Purpose : The corneal epithelium acts to protect the eye and has a unique wound healing mechanism that allows for rapid wound healing and maintains eye function. Our goal is to examine the cellular calcium signaling activity in diabetic in vitro and ex vivo models. We hypothesize that cellular activity following wounding becomes decreased and altered.

Methods : We investigated changes in the cellular calcium signaling activity during the wound response of diabetic tissue using live cell imaging in both ex vivo and in vitro models. Experiments were performed on control (BALBC), diabetic (NONcNZO10/LtJ) intact globes and cell culture models (control (Human Corneal Limbal Epithelium), human primary corneal epithelium control and human primary epithelium diabetic, and mouse primary corneal epithelium control and diabetic). To image, cells and globes were preincubated with the calcium stain Fluo-4, AM. Images were collected for up to 2 hours after the induced injury using the Zeiss Axiovert LSM 880 and were analyzed using FIJI/ImageJ, stabilized utilizing Non-Rigid Motion Correction (NoRMCorre) algorithms, and imported into MATLAB.

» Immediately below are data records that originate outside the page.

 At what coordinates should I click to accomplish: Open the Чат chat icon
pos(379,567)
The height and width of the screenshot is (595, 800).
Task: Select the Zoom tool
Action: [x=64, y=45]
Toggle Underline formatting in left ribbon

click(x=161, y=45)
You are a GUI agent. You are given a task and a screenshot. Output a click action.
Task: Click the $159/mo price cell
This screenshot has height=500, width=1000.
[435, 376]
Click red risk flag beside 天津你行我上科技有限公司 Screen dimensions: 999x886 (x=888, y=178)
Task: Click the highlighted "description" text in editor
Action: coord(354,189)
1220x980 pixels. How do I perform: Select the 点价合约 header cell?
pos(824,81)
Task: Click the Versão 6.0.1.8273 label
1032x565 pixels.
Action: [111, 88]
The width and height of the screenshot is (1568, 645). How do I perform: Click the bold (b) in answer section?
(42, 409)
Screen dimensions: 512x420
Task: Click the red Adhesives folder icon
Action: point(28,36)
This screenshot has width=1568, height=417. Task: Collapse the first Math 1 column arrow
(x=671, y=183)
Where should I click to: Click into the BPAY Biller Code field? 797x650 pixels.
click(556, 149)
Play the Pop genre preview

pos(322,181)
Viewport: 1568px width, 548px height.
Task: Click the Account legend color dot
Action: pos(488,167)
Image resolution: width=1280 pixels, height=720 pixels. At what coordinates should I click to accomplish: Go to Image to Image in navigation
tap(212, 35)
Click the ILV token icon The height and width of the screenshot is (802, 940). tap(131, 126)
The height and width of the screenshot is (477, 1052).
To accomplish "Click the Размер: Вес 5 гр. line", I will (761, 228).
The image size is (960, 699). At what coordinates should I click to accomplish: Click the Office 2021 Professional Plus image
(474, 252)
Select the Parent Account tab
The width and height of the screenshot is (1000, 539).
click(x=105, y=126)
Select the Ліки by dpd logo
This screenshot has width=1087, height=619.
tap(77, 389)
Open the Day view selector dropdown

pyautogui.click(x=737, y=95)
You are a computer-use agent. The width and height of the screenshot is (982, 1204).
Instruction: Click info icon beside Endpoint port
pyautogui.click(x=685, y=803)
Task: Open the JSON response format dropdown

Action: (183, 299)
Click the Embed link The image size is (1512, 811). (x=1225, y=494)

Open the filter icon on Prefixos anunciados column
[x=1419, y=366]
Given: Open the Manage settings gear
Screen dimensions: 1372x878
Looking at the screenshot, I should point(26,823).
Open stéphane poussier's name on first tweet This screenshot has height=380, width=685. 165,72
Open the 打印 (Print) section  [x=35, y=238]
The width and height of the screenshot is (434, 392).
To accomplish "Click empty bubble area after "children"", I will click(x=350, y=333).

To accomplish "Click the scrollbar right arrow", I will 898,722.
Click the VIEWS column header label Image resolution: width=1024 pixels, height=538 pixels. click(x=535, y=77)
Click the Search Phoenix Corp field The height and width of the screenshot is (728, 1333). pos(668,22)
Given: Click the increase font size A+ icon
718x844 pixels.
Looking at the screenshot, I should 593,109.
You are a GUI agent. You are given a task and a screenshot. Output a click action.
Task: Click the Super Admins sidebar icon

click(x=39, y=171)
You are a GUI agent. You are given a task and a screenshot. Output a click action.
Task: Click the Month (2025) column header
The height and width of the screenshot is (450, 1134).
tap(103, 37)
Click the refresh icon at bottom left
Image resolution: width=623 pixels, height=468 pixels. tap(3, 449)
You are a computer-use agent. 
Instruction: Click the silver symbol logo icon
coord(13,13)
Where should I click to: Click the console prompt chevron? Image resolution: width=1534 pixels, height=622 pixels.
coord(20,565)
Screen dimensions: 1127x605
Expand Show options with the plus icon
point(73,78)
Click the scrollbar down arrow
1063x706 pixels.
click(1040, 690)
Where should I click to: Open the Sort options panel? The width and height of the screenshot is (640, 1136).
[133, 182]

Results : The wound response in diabetic cells was significantly decreased and displayed altered patterns of cellular activation and cell-cell communication were compared to non-diabetic controls. Diabetic cell culture models display decreased cellular propagation and an altered spatiotemporal pattern of activity and intensity profile following injury. Analysis of calcium signaling activity in the corneal epithelium of intact globes revealed prominent signaling in wing and basal cells and minimal signaling in apical cells. Signal propagation was detected between basal and wing layers, however its activity was altered and decreased in diabetic models with a significant decrease in wing cell activity.

Conclusions : These results indicated that a potential source of poor wound healing outcomes in diabetes could be caused by diminished cell-cell communication. Our newly developed analytical tools allow us to detect changes in the pattern of propagation of calcium between cell layers and we speculate that these can be used to determine expected healing outcomes. Future studies will focus on the changes in would healing response within aged disease states and other conditions where healing is altered.

This abstract was presented at the 2024 ARVO Annual Meeting, held in Seattle, WA, May 5-9, 2024.